Egypt recently started a $3 billion IMF program that calls for reducing the state’s footprint in the economy, liberalizing the exchange rate, rationalizing spending, and includes a goal of raising $2-2.5 billion by mid-year from the sale of state assets, according to Reuters.
Located about 28 miles east of Cairo, Egypt’s yet-to-be-named new administrative capital has been under construction since 2015 and is estimated to have cost $59 billion, according to The New York Times. The megaproject includes construction of the Iconic Tower which, at 393 meters (~1,289ft), will be Africa’s tallest building, according to The B1M.
Midtown and Lower Manhattan are nine percent and one percent below their pre-pandemic retail spending levels and 35 percent and 36 percent below pre-pandemic restaurant and bar spending levels, with foot traffic still down by 23 percent and 18 percent respectively, according to Making New York Work for Everyone, the state and city’s post-pandemic recovery plan.
As of Q1-2022, total citywide employment was 288,000 below that in Q1-2020, according to a recent study by The New School Center for New York City Affairs. Manhattan had 56 percent of all New York City jobs in the pre-pandemic first quarter of 2020. As of two years later, it had absorbed 75 percent of the 288,000 citywide job loss, according to the study.

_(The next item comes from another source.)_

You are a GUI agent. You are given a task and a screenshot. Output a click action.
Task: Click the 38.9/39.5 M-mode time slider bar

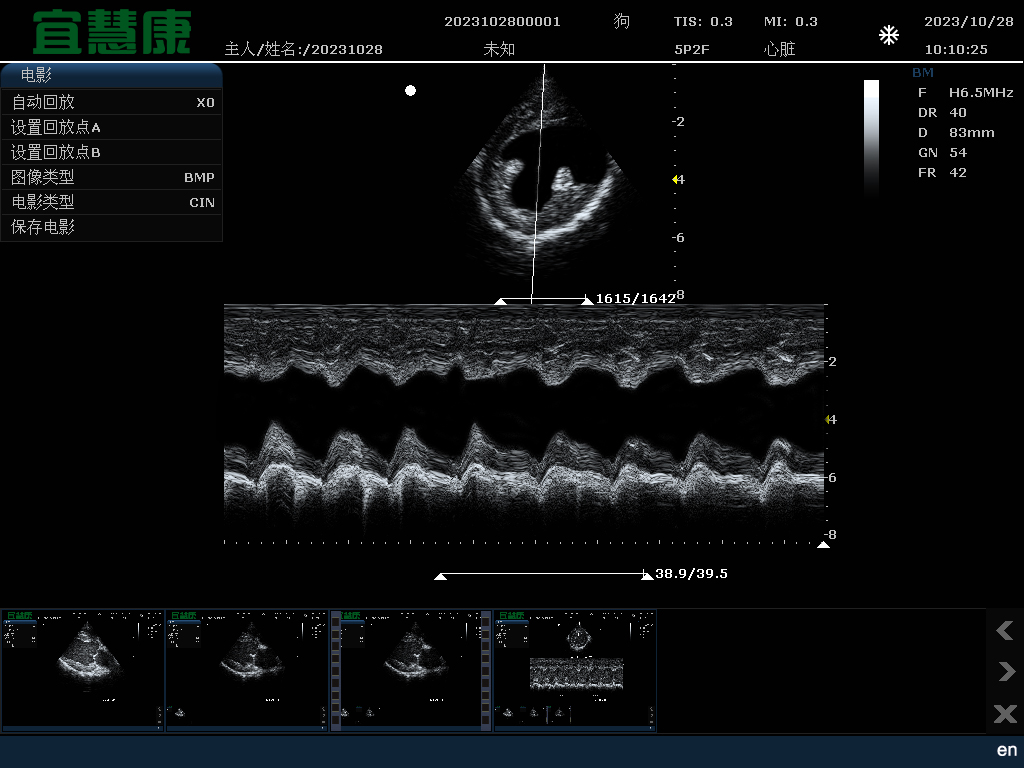545,575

According to a paper by Evenett and Pisani, in April 2022, a total of 2,405 subsidiaries owned by 1,404 EU and G7 companies were active in Russia. By late November 2022 (nine months after the Russian invasion of Ukraine), only 8.5 percent of this pool of companies had divested at least one of their subsidiaries in Russia. While U.S. companies have divested more often than their EU and G7 counterparts, to date fewer than one in five (18 percent) have completed exits, according to the paper.
FT reports that in Germany, house prices rose more than 60 percent in the past seven years. However, the German property market has stalled since the European Central Bank started raising interest rates last summer to tackle inflation.
Year-on-year change in prices (Q4-2022 compared with Q4-2021):
Residential/commercial properties overall: +0.8%
Residential properties in Germany: +2.1%
Residential properties in the top seven cities: +2.2%
Commercial properties: -4.4%
– Office properties: -2.6%
– Retail properties: -9.1%
Quarter-on-quarter change in prices (Q4-2022 compared with Q3-2022):
Residential/commercial properties overall: -2.0%
Residential properties in Germany: -1.8%
Residential properties in the top seven cities: -2.0%
Commercial properties: -2.9%
– Office properties: -2.4%
– Retail properties: -4.2%
The housing shortage in Germany may stanch a sharp decline in prices that could otherwise result from the current interest rate climate. Fewer than 250,000 apartment units will be built in Germany this year, down almost a fifth from 2020 and well below the government’s target of 400,000, according to Deutsche Bank economist Jochen Möbert (reported in FT).
Analysis by Dentons finds that the recently published regulations associated with the Act (the “Regulations”) have greatly expanded the original scope of the Act such that the Act may now effectively prohibit a broad range of commercial transactions by corporations and other entities which have a degree of foreign ownership or control. Furthermore, the foreign homebuyer ban may apply to commercial real estate, according to Dentons, as a “residential property” is not limited to traditional residential real estate such as homes, townhomes and residential condominiums, nor is current use determinative. The Regulations, according to the analysis, deem “residential property” to include any land (whether vacant or developed) that meets the following criteria: 1.) the land does not contain any habitable dwelling; 2.) the land is zoned for residential use or mixed use; and 3.) the land is located within a census agglomeration or a census metropolitan area. The broad wording of the criteria could envelope some farmland and commercial real estate assets.